The implementation process of the steps can adopt the method given in any one of the above embodiments.
Example 10:
the present embodiment provides an electronic device, comprising a memory and a processor, wherein the memory stores a computer program, and the computer program, when executed by the processor, causes the processor to implement the single cell clustering method described in any one of the above embodiments.
Example 11:
the present embodiment provides a storage medium having stored thereon a computer program which, when executed by a processor, implements the single-cell clustering method described in any one of the above embodiments.
The above-mentioned embodiments only express several embodiments of the present application, and the description thereof is more specific and detailed, but not construed as limiting the scope of the present application. It should be noted that, for a person skilled in the art, several variations and modifications can be made without departing from the concept of the present application, which falls within the scope of protection of the present application.
Experimental verification
1. Evaluation index
The clusters predicted by the embodiment (MPGS _ Louvain) of the invention cannot be all the same as the clusters of the marks, and NMI and ARI are common clustering performance evaluation indexes and can be used for evaluating the consistency between the predicted clustering results and the clustering results of the known marks. Therefore NMI and ARI are suitable for evaluating the predictive clustering performance of MPGS.
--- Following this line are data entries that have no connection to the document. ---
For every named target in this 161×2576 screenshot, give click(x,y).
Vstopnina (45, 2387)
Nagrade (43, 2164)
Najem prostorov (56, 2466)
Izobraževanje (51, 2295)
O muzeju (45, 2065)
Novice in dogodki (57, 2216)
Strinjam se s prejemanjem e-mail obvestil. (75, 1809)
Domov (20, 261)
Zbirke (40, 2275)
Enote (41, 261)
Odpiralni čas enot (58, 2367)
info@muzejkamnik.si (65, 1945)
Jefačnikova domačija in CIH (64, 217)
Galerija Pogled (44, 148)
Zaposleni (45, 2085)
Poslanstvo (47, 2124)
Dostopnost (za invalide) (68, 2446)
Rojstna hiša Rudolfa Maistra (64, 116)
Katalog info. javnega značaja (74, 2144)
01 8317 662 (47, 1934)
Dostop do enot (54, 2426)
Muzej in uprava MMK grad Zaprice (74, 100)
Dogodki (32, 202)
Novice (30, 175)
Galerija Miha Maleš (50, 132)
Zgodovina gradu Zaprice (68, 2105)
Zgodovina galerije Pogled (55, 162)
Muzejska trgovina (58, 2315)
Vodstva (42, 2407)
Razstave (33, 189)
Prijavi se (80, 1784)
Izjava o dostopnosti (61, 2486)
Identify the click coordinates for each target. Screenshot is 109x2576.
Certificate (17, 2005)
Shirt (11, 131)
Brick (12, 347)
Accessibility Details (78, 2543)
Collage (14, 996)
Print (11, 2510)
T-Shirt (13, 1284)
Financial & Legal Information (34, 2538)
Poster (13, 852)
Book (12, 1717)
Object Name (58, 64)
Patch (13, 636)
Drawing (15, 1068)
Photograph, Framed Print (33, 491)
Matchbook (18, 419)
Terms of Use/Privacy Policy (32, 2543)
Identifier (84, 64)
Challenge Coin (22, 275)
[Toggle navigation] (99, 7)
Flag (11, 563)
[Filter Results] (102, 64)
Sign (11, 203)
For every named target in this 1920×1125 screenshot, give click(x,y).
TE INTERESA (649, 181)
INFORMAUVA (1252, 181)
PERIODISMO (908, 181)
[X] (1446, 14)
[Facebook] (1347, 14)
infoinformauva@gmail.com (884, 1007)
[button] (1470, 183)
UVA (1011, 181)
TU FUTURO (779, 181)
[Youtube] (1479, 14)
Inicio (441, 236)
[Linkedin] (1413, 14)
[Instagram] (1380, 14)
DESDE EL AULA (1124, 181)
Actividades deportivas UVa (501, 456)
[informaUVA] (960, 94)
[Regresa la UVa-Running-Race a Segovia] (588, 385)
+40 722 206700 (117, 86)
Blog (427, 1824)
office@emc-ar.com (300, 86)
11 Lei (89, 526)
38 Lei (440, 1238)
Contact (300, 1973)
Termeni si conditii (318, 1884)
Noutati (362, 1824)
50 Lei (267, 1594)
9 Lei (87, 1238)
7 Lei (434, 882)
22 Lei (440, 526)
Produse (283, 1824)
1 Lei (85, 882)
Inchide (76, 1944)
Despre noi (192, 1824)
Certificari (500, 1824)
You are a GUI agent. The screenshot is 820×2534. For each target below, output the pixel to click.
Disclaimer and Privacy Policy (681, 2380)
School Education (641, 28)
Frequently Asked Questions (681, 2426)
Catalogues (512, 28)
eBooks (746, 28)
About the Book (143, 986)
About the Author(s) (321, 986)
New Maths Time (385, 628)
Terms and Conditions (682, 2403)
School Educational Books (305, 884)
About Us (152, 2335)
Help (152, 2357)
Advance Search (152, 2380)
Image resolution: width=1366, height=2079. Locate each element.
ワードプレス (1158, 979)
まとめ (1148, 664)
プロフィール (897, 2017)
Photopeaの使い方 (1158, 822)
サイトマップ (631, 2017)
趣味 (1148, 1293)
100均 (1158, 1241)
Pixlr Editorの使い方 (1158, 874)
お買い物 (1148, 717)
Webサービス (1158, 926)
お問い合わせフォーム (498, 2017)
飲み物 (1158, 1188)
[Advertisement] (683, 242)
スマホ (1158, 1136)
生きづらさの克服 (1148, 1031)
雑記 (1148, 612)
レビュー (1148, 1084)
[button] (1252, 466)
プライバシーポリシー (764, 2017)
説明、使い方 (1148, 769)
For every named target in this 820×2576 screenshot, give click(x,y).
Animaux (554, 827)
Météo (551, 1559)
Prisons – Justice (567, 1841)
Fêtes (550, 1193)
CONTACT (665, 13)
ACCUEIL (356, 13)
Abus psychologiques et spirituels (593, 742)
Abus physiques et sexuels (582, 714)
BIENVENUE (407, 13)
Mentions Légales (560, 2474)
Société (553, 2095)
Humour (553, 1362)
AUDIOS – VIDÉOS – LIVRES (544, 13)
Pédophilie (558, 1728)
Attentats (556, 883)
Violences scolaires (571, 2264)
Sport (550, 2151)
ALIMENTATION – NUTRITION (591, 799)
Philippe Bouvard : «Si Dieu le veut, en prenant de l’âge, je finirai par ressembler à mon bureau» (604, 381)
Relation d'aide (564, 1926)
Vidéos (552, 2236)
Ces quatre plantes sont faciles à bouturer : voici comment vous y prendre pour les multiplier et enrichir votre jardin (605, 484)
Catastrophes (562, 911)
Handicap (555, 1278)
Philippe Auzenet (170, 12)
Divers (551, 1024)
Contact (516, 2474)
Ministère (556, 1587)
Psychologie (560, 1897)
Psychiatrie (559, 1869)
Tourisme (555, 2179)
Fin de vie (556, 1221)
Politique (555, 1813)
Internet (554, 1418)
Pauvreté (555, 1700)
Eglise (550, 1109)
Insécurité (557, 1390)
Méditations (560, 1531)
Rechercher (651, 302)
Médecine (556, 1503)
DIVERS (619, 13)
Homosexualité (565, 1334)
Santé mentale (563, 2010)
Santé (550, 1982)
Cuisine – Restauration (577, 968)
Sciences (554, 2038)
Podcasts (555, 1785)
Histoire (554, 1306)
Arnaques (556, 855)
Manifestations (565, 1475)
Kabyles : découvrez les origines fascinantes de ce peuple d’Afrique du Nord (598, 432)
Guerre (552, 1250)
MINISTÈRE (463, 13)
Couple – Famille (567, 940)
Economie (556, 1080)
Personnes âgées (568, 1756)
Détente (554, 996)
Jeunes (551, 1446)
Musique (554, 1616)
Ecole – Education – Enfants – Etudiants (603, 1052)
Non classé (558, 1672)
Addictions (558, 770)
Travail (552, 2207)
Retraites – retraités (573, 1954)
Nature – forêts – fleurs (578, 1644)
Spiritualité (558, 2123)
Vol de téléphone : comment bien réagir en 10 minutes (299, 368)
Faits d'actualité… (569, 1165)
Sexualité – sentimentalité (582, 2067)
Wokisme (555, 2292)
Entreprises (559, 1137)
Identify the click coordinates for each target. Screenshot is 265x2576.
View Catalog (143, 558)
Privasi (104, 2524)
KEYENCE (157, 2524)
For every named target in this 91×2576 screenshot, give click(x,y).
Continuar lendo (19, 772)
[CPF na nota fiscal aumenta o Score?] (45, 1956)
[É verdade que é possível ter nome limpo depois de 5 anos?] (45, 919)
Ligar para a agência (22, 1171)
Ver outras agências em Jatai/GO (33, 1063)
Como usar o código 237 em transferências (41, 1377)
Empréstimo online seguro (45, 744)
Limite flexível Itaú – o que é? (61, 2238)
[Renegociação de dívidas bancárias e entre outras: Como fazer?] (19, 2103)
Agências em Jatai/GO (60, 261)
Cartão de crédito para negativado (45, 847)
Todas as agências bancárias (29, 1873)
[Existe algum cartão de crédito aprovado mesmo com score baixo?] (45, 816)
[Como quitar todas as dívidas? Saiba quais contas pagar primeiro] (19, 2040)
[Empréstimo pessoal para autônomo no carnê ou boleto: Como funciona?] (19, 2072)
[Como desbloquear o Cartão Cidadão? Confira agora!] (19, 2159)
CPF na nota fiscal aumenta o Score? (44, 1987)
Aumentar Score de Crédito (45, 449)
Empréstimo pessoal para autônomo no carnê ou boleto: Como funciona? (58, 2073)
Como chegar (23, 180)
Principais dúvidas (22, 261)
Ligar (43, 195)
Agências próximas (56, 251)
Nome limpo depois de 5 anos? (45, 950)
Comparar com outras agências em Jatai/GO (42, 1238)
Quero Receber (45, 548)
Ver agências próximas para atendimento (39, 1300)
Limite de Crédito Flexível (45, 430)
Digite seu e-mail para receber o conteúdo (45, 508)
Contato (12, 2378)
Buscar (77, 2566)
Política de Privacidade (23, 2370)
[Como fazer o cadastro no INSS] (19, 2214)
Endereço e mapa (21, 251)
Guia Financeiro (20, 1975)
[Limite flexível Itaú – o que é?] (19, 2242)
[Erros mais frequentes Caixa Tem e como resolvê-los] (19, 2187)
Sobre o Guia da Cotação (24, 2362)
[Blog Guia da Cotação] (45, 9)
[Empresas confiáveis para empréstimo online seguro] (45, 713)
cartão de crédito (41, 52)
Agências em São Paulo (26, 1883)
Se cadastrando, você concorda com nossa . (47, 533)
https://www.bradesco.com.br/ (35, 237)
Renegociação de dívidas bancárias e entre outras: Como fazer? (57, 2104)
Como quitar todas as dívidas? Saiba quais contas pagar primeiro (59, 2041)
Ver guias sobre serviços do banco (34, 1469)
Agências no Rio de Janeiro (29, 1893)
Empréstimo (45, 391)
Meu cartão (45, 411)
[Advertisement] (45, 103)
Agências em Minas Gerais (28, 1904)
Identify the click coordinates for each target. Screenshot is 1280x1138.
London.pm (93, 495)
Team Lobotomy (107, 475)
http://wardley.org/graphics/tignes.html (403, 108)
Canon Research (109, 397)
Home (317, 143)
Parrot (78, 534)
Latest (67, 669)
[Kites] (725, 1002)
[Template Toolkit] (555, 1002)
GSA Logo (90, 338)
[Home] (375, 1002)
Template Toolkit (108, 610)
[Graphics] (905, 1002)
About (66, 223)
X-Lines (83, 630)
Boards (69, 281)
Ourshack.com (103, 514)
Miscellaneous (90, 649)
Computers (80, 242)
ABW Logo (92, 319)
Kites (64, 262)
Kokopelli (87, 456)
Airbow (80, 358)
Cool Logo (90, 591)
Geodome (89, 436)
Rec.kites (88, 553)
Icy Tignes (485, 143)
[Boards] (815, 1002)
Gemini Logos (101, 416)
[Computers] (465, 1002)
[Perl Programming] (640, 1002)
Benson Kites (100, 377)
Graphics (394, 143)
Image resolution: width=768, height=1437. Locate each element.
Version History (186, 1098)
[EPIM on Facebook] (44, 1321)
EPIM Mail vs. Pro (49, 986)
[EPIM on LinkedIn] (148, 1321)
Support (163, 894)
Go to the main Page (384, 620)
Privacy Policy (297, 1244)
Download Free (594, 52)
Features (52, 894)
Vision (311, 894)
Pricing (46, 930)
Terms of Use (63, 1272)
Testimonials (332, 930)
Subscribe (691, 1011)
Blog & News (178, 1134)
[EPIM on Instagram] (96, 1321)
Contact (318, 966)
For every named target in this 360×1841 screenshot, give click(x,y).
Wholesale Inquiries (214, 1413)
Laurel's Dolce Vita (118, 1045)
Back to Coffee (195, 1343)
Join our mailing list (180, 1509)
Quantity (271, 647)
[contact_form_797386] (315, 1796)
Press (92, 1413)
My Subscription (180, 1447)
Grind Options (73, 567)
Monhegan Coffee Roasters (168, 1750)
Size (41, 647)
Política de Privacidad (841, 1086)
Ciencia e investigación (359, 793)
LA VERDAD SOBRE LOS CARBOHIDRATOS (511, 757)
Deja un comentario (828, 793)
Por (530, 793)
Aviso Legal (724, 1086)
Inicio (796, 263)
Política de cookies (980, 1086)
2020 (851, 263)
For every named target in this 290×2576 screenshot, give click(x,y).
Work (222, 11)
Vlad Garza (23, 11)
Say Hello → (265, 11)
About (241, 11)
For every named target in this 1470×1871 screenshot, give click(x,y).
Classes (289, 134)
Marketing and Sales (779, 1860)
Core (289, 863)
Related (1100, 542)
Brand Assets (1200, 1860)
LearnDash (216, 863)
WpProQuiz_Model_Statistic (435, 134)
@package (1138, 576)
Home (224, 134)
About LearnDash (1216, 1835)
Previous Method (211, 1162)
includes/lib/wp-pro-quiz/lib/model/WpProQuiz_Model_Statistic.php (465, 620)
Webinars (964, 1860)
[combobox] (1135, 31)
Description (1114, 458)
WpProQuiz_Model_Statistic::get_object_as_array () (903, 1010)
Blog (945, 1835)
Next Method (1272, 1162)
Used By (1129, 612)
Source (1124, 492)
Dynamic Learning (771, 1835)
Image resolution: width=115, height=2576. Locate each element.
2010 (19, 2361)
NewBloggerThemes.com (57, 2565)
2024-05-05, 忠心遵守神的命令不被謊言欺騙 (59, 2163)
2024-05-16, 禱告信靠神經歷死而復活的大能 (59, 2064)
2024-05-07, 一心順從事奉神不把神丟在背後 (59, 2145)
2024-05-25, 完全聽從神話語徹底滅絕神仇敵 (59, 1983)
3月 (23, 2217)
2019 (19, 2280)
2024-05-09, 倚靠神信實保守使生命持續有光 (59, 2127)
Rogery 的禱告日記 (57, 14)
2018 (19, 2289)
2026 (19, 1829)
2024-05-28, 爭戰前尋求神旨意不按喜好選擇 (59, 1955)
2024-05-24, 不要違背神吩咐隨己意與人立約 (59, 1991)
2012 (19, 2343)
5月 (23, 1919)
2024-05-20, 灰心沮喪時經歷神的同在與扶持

In addition, in addition to NMI and ARI, heatmaps (heatmaps) can be used to visually reflect cell clustering results and related highly expressed genes, and are useful for evaluating the performance of similarity calculations. Therefore, the present experiment also uses heat maps to represent and evaluate the similarity calculation performance of the MPGS method.
2. Comparison with other similarity calculation methods
To evaluate the effectiveness of the clustering method proposed in the present embodiment, the similarity calculation Method (MPGS) in the present embodiment was compared with three other similarity calculation methods (SIMLR). Among them, Euclidean distance and Spearman correlation similarity calculation are classical similarity calculation methods, and SIMLR is a new similarity calculation method with high performance. The heat map of the results of the similarity calculations is shown in FIGS. 5-7, where (a) is Euclidean distance, (b) is Spearman correlation coefficient, (c) is SIMLR, and (d) is MPGS. In the heat map, white indicates a high similarity value and black indicates a low similarity value. As can be seen from FIGS. 5-7, direct use of the two classical similarity calculations Euclidean distance and Spearman correlation coefficient results in a heatmap in which the blocky structures are not evident. When the SIMLR and MPGS methods are used, the result heat map has more obvious block structures, wherein the block structures of the result heat map of the MPGS are clearer and have no abnormal points. Therefore, the method is superior to other similarity calculation methods.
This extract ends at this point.